§ **Extrait choisi**
----

Dans ces paroles venues à nous du fond des siècles, me frappe une fois de plus l'extraordinaire acuité du regard qui est posé sur notre humanité, un regard qui continue de venir questionner nos choix d'existence en nous rencontrant au coeur de ce que nous vivons tous. Ce qui apparaît d'emblée à la lecture de ce passage incisif et traversé de perles d'humour, c'est que le judaïsme comme le christianisme ne sont pas et ne seront jamais des religions du conformisme. En effet, l'appel qui court à travers toute l'Ecriture est un appel qui vient ébranler nos pentes naturelles, plutôt que de les confirmer. Un appel qui vient interroger nos instincts grégaires et notre facilité à imiter plutôt qu'à innover.

"Sur le chemin des nations, n'allez pas chercher instruction..." L'exhortation que Jérémie adresse ici à son peuple exilé trouvera son écho six siècles plus tard dans l'appel que contient l'épitre aux Romains : "Ne vous conformez pas au monde présent, mais soyez transformés par le renouvellement de votre intelligence, pour discerner quelle est la volonté de Dieu..." (Rm. 12/2). C'est dire que la fidélité au Dieu de l'Evangile n'est pas un oreiller de paresse, un "opium" - pour reprendre un mot qui a fait école ! - . Elle est bien plutôt un éveil, un réveil parfois douloureux, un affrontement à ce qui en nous résiste à être libéré pour devenir vivant. Opter pour le Dieu de la vie implique inévitablement peine et combat, c'est ce que l'apôtre Paul souligne encore dans la première épitre à Timothée : "car si nous peinons et si nous combattons, c'est que nous avons mis notre espérance dans le Dieu vivant..."(4/10). Souvenons-nous de cela comme d'une parole libératrice quand nous aurons le sentiment de peiner dans notre vie de foi. Personne n'échappe aux tiraillements de l'être qui cherche sa vérité en Dieu !

----

§ **Données brutes**
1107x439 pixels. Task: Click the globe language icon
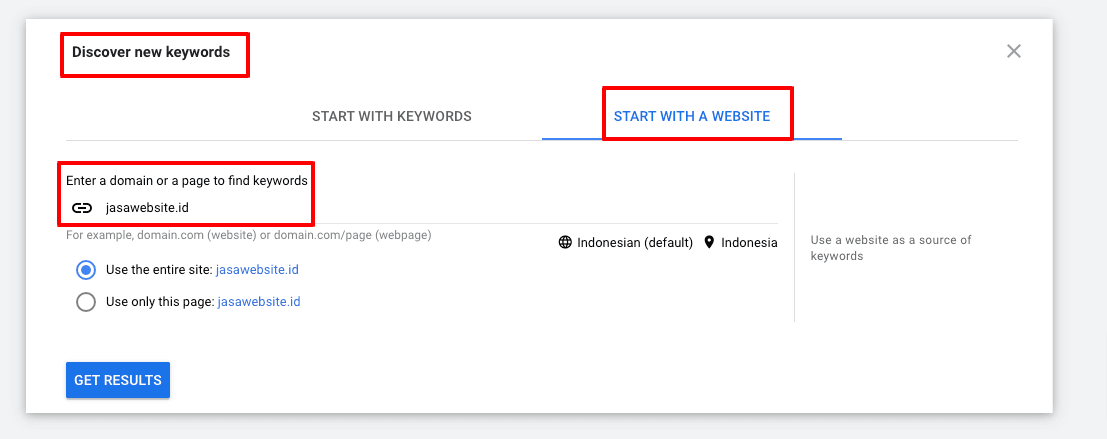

----

§ **Objectifs**
1. Reproduisez à l'identique l'extrait choisi, depuis « Dans ces paroles » jusqu'à « plutôt qu'à innover. ».
2. Indiquez si l'extrait choisi confirme chacune des affirmations suivantes, par oui ou par non, en citant les mots décisifs du texte. (a) Le judaïsme et le christianisme y sont présentés comme des religions du conformisme. (b) L'exhortation de Jérémie trouve son écho six siècles plus tard dans l'épître aux Romains. (c) Le texte cite la première épître à Timothée.

§ **Liste des réponses**
1.
Dans ces paroles venues à nous du fond des siècles, me frappe une fois de plus l'extraordinaire acuité du regard qui est posé sur notre humanité, un regard qui continue de venir questionner nos choix d'existence en nous rencontrant au coeur de ce que nous vivons tous. Ce qui apparaît d'emblée à la lecture de ce passage incisif et traversé de perles d'humour, c'est que le judaïsme comme le christianisme ne sont pas et ne seront jamais des religions du conformisme. En effet, l'appel qui court à travers toute l'Ecriture est un appel qui vient ébranler nos pentes naturelles, plutôt que de les confirmer. Un appel qui vient interroger nos instincts grégaires et notre facilité à imiter plutôt qu'à innover.

2.
(a) Non : « le judaïsme comme le christianisme ne sont pas et ne seront jamais des religions du conformisme ».
(b) Oui : « trouvera son écho six siècles plus tard dans l'appel que contient l'épitre aux Romains ».
(c) Oui : « c'est ce que l'apôtre Paul souligne encore dans la première épitre à Timothée ».